Increased digitalization of communication and recent advances in natural language processing allow us to satisfy new regulatory requirements and to advance automation in the financial industry.  But our industry has its own quirks and challenges – a unique, highly formalized parlance coupled with a lack of large sets of labeled data. We use neural nets and a variety of tools from statistical machine learning to help us solve these evolving problems.  Even more exciting, these methods can now be applied to pricing and risk management methods; fields that have largely stagnated over the last few decades, and that have not adapted to the reduced holding periods of risk by liquidity providers.  Comprehensive data policies and the ability to integrate probabilistic models on this data are preconditions for successful deployment of machine learning in capital markets.

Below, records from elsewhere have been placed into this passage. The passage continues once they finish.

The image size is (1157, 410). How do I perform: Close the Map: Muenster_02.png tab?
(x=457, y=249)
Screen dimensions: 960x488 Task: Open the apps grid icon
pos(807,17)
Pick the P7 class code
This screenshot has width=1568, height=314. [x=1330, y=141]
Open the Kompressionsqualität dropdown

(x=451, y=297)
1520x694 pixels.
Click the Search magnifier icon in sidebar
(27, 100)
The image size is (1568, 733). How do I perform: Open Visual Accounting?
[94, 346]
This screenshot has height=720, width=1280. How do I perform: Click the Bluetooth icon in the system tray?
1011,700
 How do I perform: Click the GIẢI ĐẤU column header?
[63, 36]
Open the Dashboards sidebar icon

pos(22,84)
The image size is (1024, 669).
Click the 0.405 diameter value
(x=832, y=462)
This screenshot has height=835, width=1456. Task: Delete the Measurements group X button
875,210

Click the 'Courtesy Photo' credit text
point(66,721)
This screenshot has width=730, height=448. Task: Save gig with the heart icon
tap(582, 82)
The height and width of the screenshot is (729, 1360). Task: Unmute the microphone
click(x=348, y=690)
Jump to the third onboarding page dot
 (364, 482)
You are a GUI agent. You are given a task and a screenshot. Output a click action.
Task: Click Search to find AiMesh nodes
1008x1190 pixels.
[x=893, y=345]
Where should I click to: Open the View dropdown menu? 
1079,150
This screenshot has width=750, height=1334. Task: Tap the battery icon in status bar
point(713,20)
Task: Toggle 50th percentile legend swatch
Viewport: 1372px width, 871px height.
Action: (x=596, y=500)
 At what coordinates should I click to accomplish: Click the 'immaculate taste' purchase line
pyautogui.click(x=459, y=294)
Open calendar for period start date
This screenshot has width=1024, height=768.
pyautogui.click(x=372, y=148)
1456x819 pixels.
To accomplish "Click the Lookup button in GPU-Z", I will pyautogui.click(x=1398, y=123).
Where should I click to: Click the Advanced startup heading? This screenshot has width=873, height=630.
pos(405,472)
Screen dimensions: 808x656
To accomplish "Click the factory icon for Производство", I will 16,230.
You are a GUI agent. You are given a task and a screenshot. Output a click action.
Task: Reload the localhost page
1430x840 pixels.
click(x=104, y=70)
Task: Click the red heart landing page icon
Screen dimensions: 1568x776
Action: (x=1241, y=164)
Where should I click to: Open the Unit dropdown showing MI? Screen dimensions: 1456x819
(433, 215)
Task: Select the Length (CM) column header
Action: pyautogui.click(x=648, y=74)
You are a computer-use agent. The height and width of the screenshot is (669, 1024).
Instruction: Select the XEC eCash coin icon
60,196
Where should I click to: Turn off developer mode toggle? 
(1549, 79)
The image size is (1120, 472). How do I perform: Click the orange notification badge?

PETER DECREM: Director, Citigroup


14.30 – 15.15 Factor Investing Using Volatility Data & Machine Learning

  • Equity factors
  • Volatility surface
  • Style investing

SHENGQUAN ZHOU: Quantitative Researcher, Bloomberg LP


15.15 – 15.30: Afternoon Break


15.30 – 16.15: From Artificial Intelligence to Machine Learning, from Logic to Probability

Applications of Artificial Intelligence (AI) and Machine Learning (ML) are rapidly gaining steam in quantitative finace. These terms are often used interchangeably. However, the pioneering work on AI by participants of the Dartmouth Summer Research Project — Marvin Minsky, Nathaniel Rochester, and Claude Shannon — was more symbolic than numerical, and often used the language of logic. Recent advances in ML — especially Deep Learning — are more numerical than symbolic, and often use the language of probability. In this talk we shall show how to connect these two worldviews.